Islam bukan sekadar agama, tapi juga ideologi. Seorang pemimpin (Khalifah) dan semua rakyatnya akan terikat dengan hukum syara'. Setiap individu taat dan tunduk kepada Allah Swt dan Rasulullah Saw dengan menjalankan perintah dan meninggalkan larangan-Nya.


Islam bukan sekadar identintas semata dalam kancah kehidupan, melainkan kunci dari berbagai aturan yang berlaku hingga di era modernisasi saat ini. Bukan cuma aturan pribadi saja, melainkan juga ada aturan dalam membangun negara. Jika manusia tidak mau mengikuti petunjuk-Nya, hidupnya pasti sesat. Jauh dari bahagia. Di akhirat pun dia akan mendapat siksa neraka. Na’udzubilLahi min dzalik. Petunjuk Allah SWT tersebut tertuang dalam syariah-Nya. Itulah syariah Islam. Syariah islam sempurna, lengkap dan adil. Syariah Islam hadir dengan lengkap, sempurna, universal, adil dan jauh dari kezaliman. 


Syariah Islam pasti mendatangkan rahmat untuk seluruh umat manusia dan alam semesta (dalam surat al-Anbiya’ ayat 107). Tidak ada satu pun aturan atau perundang-undangan di dunia ini yang menyamai syariah Islam yang Allah SWT turunkan. Allah SWT berfirman: 


وَتَمَّتْ كَلِمَتُ رَبِّكَ صِدْقًا وَعَدْلًا , لَا مُبَدِّلَ لِكَلِمَاتِهِ , وَهُوَ السَّمِيعُ الْعَلِيمُ


Artinya: "Telah sempurnalah kalimat Tuhanmu (al-Quran) sebagai syariah yang benar dan adil. Tidak ada satu pihak pun yang mampu mengubah kalimat-kalimat (syariah)-Nya. Dialah Yang Maha Mendengar lagi Maha Mengetahui." (QS. al-An’am [6]: 115)
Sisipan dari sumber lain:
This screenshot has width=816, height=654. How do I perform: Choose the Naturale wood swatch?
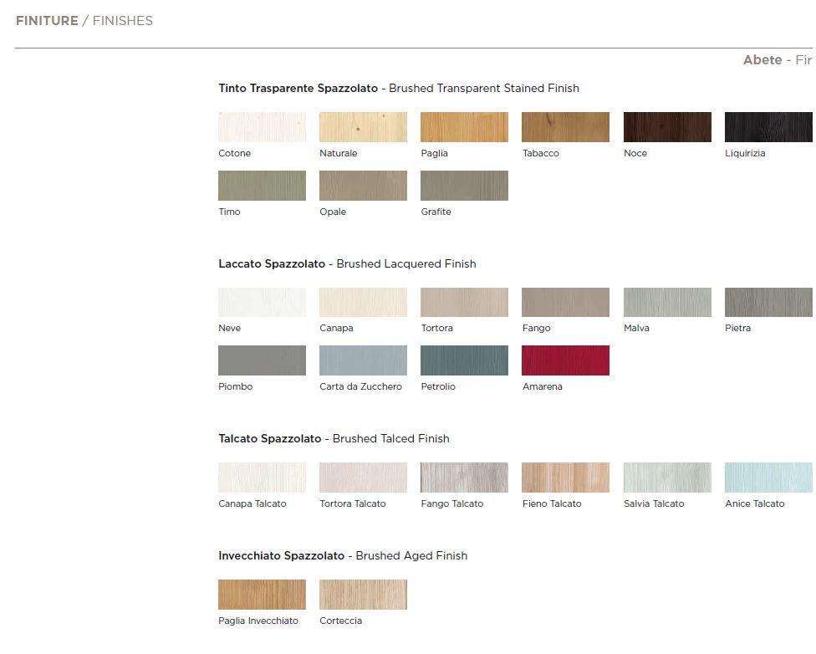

Sistem islam akan memakmurkan umat dalam segala aspek kehidupan. Tidak akan pernah membandingkan antara kalangan atas ataupun bawah. Sehingga, jangan pernah berhenti menyuarakan bahkan mengritik penguasa dengan cara yang haq dan benar sesuai ajuran Al-Qur'an dan jejak Rasulullah Saw. Menyongsong sistem islam (Khilafah) tegak demi terwujudnya masyarakat adil, makmur dan sejahtera.